[Start of Attachment]

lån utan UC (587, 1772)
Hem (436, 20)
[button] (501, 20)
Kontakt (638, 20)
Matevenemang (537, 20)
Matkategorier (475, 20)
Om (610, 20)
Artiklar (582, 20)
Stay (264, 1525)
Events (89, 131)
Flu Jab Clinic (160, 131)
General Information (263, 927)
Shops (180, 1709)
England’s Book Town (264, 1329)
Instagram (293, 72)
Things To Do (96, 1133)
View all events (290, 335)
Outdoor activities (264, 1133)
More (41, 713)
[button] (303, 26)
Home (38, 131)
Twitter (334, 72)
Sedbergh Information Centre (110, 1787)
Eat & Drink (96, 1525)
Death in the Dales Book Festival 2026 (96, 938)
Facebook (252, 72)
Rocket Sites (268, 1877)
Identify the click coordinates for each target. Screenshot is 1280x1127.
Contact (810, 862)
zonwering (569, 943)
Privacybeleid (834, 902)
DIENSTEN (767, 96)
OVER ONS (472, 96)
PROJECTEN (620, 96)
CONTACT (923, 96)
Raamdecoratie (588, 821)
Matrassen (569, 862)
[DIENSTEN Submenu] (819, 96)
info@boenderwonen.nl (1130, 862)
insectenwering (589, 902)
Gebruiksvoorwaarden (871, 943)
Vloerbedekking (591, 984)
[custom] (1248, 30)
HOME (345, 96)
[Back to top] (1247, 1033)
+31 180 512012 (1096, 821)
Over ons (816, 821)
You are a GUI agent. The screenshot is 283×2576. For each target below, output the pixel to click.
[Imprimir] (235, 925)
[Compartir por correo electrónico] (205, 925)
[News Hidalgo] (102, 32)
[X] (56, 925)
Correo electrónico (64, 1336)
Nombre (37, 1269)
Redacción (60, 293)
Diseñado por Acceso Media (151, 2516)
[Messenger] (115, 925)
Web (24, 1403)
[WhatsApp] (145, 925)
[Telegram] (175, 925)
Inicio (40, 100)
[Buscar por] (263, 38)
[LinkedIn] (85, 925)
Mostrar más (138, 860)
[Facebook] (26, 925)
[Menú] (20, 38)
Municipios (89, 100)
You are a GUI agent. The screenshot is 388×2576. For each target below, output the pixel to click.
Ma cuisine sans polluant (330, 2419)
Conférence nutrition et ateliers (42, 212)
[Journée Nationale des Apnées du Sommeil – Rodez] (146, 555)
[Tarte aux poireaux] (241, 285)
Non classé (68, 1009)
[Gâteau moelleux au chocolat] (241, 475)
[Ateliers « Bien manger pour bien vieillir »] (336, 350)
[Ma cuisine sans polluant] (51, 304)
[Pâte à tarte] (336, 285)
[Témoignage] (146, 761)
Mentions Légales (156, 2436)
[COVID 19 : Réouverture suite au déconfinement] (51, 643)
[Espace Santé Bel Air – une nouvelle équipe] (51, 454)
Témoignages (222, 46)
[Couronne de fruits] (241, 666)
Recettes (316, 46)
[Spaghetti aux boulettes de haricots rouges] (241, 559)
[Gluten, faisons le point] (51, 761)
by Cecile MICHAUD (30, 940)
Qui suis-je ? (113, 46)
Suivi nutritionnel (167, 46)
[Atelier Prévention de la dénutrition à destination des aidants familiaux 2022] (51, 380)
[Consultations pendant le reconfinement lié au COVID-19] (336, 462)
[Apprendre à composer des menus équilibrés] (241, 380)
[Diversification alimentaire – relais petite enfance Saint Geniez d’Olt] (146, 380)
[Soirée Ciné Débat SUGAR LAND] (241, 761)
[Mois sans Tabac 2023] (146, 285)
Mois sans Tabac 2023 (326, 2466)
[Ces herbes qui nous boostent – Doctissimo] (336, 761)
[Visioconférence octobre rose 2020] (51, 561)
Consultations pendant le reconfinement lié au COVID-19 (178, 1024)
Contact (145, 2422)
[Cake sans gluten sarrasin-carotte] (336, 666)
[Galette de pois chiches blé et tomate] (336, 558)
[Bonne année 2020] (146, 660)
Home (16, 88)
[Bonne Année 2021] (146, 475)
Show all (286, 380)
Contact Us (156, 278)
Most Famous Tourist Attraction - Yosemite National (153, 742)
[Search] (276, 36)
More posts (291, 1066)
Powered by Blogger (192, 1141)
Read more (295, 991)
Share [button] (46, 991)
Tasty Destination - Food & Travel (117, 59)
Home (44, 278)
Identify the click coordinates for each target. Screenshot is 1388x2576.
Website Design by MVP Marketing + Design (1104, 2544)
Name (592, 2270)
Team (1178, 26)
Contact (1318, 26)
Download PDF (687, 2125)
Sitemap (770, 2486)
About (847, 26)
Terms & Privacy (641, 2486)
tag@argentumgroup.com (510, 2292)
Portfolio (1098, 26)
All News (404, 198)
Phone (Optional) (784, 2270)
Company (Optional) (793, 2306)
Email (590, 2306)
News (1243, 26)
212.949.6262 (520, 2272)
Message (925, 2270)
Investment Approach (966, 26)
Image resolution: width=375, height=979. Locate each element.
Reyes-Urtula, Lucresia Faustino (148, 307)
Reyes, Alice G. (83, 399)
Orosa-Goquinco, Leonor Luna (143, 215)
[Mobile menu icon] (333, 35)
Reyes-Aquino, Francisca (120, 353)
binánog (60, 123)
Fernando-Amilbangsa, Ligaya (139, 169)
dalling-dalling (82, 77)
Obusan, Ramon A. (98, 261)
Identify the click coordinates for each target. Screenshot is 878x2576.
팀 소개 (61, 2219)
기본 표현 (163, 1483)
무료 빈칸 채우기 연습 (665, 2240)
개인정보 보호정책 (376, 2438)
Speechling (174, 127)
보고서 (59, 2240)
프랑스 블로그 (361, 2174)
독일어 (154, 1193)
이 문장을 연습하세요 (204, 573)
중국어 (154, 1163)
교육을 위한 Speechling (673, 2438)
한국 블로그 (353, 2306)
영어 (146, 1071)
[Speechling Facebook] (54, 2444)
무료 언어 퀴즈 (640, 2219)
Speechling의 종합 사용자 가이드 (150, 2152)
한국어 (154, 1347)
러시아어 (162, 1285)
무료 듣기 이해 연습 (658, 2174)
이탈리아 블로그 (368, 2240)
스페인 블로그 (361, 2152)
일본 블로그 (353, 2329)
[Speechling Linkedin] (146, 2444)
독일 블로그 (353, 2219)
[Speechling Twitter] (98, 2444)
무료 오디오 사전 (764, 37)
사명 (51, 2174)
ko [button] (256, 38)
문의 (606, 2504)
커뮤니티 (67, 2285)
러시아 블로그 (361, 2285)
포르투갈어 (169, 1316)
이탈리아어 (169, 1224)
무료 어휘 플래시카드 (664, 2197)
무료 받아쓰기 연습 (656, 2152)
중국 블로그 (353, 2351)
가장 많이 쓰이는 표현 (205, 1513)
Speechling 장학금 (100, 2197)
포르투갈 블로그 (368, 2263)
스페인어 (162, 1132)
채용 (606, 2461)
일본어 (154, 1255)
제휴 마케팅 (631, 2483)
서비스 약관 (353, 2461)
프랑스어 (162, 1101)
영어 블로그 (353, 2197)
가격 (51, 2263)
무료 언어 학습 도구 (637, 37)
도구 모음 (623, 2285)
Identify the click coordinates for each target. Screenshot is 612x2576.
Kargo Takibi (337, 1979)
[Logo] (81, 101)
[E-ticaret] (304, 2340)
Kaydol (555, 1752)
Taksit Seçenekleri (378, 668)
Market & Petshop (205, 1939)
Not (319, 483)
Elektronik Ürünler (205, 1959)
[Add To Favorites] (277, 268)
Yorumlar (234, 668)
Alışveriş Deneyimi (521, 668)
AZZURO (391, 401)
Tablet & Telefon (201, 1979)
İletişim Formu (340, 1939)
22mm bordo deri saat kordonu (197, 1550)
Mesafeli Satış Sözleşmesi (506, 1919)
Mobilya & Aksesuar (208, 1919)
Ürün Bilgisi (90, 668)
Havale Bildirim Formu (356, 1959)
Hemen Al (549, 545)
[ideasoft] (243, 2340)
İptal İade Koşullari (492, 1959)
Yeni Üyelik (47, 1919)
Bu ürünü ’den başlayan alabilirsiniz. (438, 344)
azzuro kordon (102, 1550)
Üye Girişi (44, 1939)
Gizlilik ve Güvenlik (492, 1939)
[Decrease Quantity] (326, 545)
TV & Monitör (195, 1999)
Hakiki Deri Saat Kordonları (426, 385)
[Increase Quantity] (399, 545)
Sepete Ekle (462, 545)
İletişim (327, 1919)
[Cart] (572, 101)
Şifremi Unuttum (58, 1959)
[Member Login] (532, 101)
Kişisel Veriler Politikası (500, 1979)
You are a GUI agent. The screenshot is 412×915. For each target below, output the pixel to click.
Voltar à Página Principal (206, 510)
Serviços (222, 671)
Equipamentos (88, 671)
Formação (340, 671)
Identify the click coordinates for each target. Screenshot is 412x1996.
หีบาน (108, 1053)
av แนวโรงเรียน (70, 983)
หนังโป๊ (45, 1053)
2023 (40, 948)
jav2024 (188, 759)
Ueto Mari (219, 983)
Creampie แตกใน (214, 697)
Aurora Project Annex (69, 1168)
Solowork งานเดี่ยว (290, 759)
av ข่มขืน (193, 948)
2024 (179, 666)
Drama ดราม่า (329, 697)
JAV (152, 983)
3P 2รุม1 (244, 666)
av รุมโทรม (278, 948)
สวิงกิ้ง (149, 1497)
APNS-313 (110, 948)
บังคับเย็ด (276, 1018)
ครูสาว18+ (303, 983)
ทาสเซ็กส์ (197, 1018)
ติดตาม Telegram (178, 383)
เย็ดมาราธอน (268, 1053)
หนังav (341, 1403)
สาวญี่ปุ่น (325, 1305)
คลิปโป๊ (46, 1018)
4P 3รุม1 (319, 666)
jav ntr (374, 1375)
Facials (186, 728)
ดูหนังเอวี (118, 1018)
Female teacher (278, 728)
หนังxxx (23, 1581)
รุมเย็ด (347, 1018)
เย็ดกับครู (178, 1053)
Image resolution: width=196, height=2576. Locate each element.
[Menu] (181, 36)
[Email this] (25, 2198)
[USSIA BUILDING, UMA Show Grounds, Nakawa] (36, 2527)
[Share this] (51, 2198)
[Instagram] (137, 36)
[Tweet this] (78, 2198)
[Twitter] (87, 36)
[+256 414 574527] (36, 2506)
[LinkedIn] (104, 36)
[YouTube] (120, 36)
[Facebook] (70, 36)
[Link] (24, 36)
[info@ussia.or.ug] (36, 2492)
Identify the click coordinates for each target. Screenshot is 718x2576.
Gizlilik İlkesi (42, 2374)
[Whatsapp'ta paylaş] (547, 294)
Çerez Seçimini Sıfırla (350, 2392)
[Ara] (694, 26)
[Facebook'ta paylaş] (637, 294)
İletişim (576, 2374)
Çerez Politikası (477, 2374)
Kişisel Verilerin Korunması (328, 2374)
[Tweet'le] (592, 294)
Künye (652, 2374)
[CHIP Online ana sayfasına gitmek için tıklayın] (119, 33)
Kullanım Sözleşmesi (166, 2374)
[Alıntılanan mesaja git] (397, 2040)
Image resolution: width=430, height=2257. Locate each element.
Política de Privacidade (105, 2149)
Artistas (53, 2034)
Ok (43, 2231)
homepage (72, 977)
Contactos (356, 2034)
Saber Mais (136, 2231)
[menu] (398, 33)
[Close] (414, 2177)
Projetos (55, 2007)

[End of Attachment]

TASK DIRECTIONS: Scanning the data above, copy out every line where "Reyes" is found.

RESPONSE AREA:
Reyes-Urtula, Lucresia Faustino (148, 307)
Reyes, Alice G. (83, 399)
Reyes-Aquino, Francisca (120, 353)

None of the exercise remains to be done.